In this modern variant, positive black and white film contact copies are made from three separate negatives taken to record the red, green and blue light. The positive images are combined in register on colour film or paper using three separate exposures in an enlarger with the appropriate red, green or blue colour filters. This method had several important advantages for astronomy, the main one being that the image enhancement processes described above are easily incorporated at the positive-making stage. In addition, the method uses conventional, high-efficiency hypersensitized plates and the normal plate/ filter combinations used for standard astronomical photometry.

The power of this approach is demonstrated if we compare colour photographs of the same field photographed on film and using the three-colour process. This is the well-known region around Rho Oph and Antares. Image (a) was photographed with the UK Schmidt telescope on colour negative film, while (b) is the same field photographed with the same telescope on three black and white plates which were combined into a colour image.

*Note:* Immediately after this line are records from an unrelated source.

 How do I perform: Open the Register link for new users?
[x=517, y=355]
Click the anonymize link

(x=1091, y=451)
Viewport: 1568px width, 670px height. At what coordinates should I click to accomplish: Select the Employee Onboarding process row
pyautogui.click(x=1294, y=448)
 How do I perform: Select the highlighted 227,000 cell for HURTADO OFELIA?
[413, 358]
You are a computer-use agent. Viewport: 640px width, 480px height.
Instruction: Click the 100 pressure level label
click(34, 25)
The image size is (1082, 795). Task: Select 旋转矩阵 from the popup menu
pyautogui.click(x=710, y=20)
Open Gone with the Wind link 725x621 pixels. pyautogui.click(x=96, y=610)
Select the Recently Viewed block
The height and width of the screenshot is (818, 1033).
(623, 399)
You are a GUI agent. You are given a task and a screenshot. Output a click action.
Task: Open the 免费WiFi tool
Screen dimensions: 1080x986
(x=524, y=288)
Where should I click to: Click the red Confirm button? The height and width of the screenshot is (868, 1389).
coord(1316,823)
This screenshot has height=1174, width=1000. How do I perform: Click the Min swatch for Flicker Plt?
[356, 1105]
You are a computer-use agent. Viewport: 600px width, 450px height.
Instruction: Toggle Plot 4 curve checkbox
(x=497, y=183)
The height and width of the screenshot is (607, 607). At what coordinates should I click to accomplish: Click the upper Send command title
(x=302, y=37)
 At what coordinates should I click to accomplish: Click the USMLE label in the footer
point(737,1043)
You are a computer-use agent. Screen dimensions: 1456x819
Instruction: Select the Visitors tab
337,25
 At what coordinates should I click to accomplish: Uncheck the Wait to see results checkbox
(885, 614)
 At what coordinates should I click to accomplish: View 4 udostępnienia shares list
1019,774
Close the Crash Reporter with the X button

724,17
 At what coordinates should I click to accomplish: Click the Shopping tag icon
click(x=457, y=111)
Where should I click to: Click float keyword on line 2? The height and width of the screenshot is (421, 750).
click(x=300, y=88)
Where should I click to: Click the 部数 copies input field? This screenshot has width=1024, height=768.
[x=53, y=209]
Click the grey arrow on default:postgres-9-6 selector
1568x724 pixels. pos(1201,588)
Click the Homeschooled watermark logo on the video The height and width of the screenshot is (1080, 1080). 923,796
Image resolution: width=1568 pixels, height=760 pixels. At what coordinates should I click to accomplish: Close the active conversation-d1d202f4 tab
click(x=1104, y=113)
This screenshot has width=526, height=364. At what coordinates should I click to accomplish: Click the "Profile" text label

The plates and filters used for this process are selected so that the colours are reproduced a close to 'true-colour' as possible, much as the eye might see them if it were much more sensitive to faint light. However, the dyes used in the colour materials that make prints and negatives, and the phosphors in the screen you are looking at now (to say nothing of the RGB transformations in the electronics) cannot precisely reproduce the colours of nature, only a representation. This is no different from any other kind of photography, except that here we are revealing colours that have never been seen before.

The colour photographs that appear elsewhere in these pages are the result of sporadic activity and development over about 23 years. I hope they give you as much pleasure as making them has given me.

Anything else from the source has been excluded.